The end of free movement: what SMEs need to know
To the dismay of gadget lovers everywhere, the Crown Prosecution Service (CPS), in conjunction with the Department for Transport (DFT), has recently amended its road traffic offences guidance to reiterate that it is illegal to ride “self-balancing scooters” on the public highway or public footpaths. According to the guidance, such devices can only be ridden legally on private property (with, of course, the permission of the landowner). This updated guidance only applies to England and Wales.
A self-balancing scooter has been defined (in Coates v Crown Prosecution Service  EWHC 2032 (Admin)) as “a technologically advanced form of personal transportation consisting of a small gyroscopically stabilised platform mounted on two wheels, on which the traveller stands, powered by a battery driven electric motor”. Self-balancing scooters include modes of transportation such as Segways and hoverboards.
Hoverboards are an increasingly common sight in cities. They are relatively cheap, compared to Segways for example, and are fashionable (a number of celebrities are fans). More people have, in short, been using them to get about. Hence the surprise and, in some quarters, outcry over the fact that it is illegal to ride them on the highway or footpaths.

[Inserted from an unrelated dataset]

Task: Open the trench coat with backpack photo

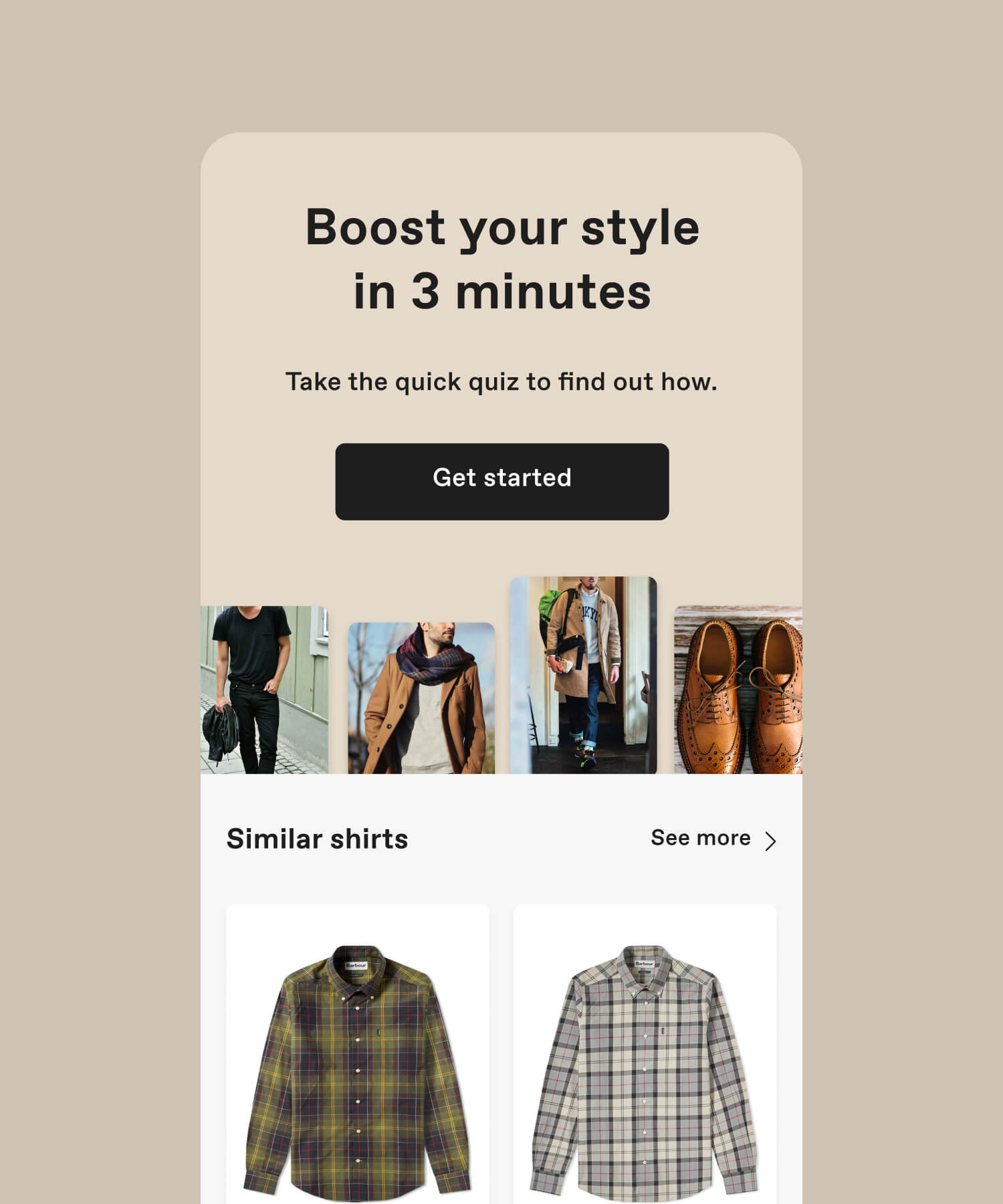Action: tap(583, 675)
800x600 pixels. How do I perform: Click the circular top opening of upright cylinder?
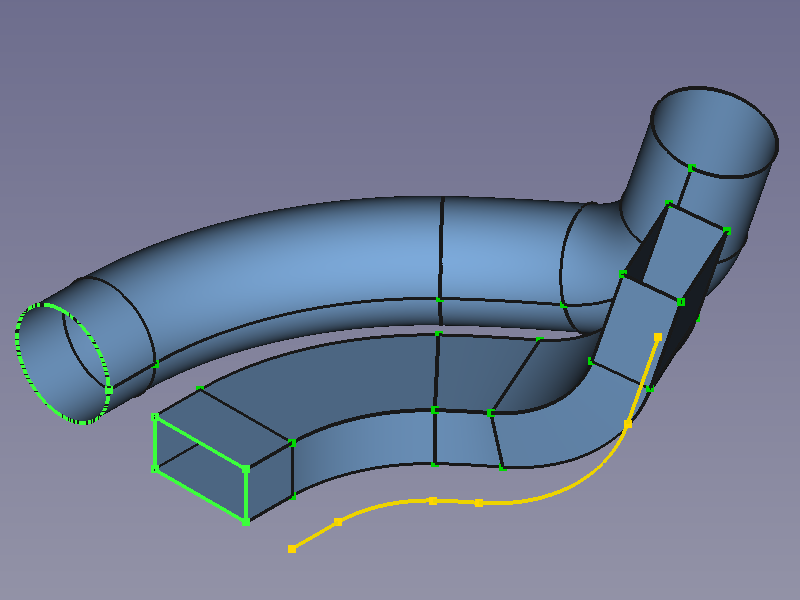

The law - hoverboards and the public highway
The law is clear in respect of driving a hoverboard on the public highway. In short, you can’t.
To be driven on a public highway, a hoverboard would have to be registered and licensed in accordance with the Vehicle Excise and Registration Act 1994 and its associated regulations. To be registered under this Act, a hoverboard would also have to meet various safety standards. According to the DFT, hoverboards do not meet these standards. Accordingly, hoverboards cannot legally be driven on the road. A hoverboard user would also have to be insured and licensed.
The law – hoverboards and the footpath
Unfortunately, it is also illegal to drive a hoverboard on a public footpath. To understand why, one needs to consider statute and case law.
The statute in question is the Highways Act 1835 (as amended). Section 72 of that Act is the relevant section, and it is worth quoting in full:
“[...] If any person shall wilfully ride upon any footpath or causeway by the side of any road made or set apart for the use or accommodation of foot passengers; or shall wilfully lead or drive any horse, ass, sheep, mule, swine, or cattle or carriage of any description, or any truck or sledge, upon any such footpath or causeway; or shall tether any horse, ass, mule, swine, or cattle, on any highway, so as to suffer or permit the tethered animal to be thereon; [...]; every person so offending in any of the cases aforesaid shall for each and every such offence forfeit and pay any sum not exceeding [level 2 on the standard scale], over and above the damages occasioned thereby”.
The courts considered the meaning of “carriage” in the case mentioned above (i.e. Coates v Crown Prosecution Service). In this case, the court confirmed that a Segway was a carriage within the meaning of section 72 of the 1835 Act. By implication, other types of self-balancing scooters are also carriages within the meaning of the Act. Accordingly, it is an offence to ride a hoverboard (as a type of carriage) on the footpath.
The courts have confirmed (in McArthur v Jack 1950 S.C.(J.) 29) that the section 72 offence will be made out even if the driving on the footpath takes place for only a few seconds.
Incidentally, it should be noted that section 28 of the Town Police Clauses Act 1847 prohibits the “drawing” or “driving” of a carriage upon any footway of a street. This provision – though not regularly enforced – would appear to prohibit the use of self-balancing scooters on a footpath.
Are there any defences?
The section 72 offence is made out when a person “wilfully” rides on a footpath. In Fearnley v Ormsby (1879) 43 J.P. 384, the court determined that wilfully here means purposely. Wilkinson's Road Traffic Offences have noted that a “magistrates’ court has acquitted a defendant who drove on the footway in ignorance that it was part of the footway”. It might therefore be argued that a defendant who drove a hoverboard on a footpath accidentally should be acquitted.
Some have also argued that there might be a common law right to divert on to a footpath in cases of necessity when the highway is blocked. However, as discussed above, this will not be of much use to a hoverboard user as it is clearly illegal to drive the device on the highway.
The Highways Act 1835 was passed to deal with the enormous growth in carriage-related transport associated with the Industrial Revolution. Since then, the means of personal transportation have changed beyond recognition. Accordingly, some might well agree with Simon Benson, of the hoverboard distributor Ghetto Gadgets, who said that “millennials are not going to take kindly to the authorities using a law that predates the penny-farthing to tell them what they can or can't do on the streets of Britain.” For now, however, the law is relatively clear: hoverboards should not be used on either roads or footpaths.